* Begin Selected text *
Politics Magazine

Seeing Thinks

Posted on the 26 February 2017 by Steveawiggins @stawiggins

Look, up in the sky! It’s a bird! It’s a dude! What what is it? It’s actually a cloud. I enjoy the entries on Mysterious Universe, but sometimes a cigar is just a cigar. It seems like decades since I laid down on the ground and looked at the clouds, seeking shapes. The sky is nature’s cerulean canvas and although they’re just water vapor, clouds take on endlessly fascinating shapes. Since religion has historically been projected onto the sky, many people take signs in the sky as somehow divine. The photo on Mysterious Universe is of a cloud that some thought was Jesus and others thought was Mary. Herein lies the rub of pareidolia. You see what you want to see.

There is, in traditional Christian thought, a world of difference between Jesus and Mary. You really don’t want to mix the two up. I mean one is divine and the other is only venerated. Don’t want to cross that line into worship because idolatry leads to all kinds of trouble. So who’s in the sky? Someone that we should perhaps think sacred: water. In a world quickly running out of fresh water (of course since now, officially, there is no global warming we’ll have to find another way of explaining our disappearing ice caps) we should all perhaps worship our clouds. The harbingers of fresh water. It won’t last forever.
* End Selected text *
• [Written problem]: Render this sentence from the post about cloud shapes in Spanish: "There is, in traditional Christian thought, a world of difference between Jesus and Mary."
* Begin Recorded data *
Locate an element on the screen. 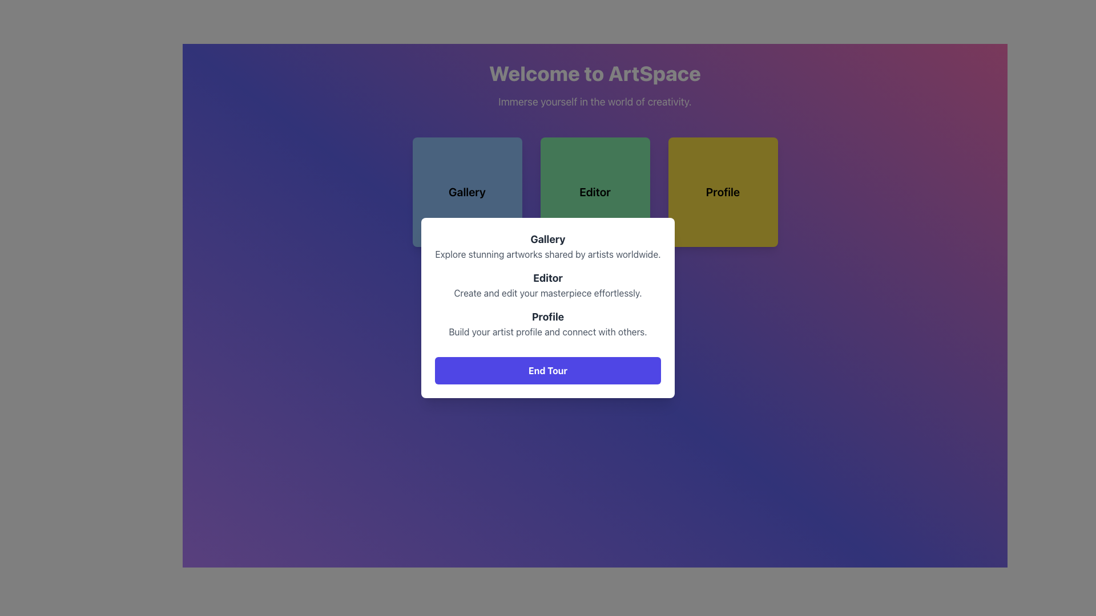 The width and height of the screenshot is (1096, 616). the 'Profile' button, which is a square-shaped component with a yellow background and the text 'Profile' in bold black font is located at coordinates (722, 191).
* End Recorded data *
• [Solved problem]: En el pensamiento cristiano tradicional, hay una diferencia abismal entre Jesús y María.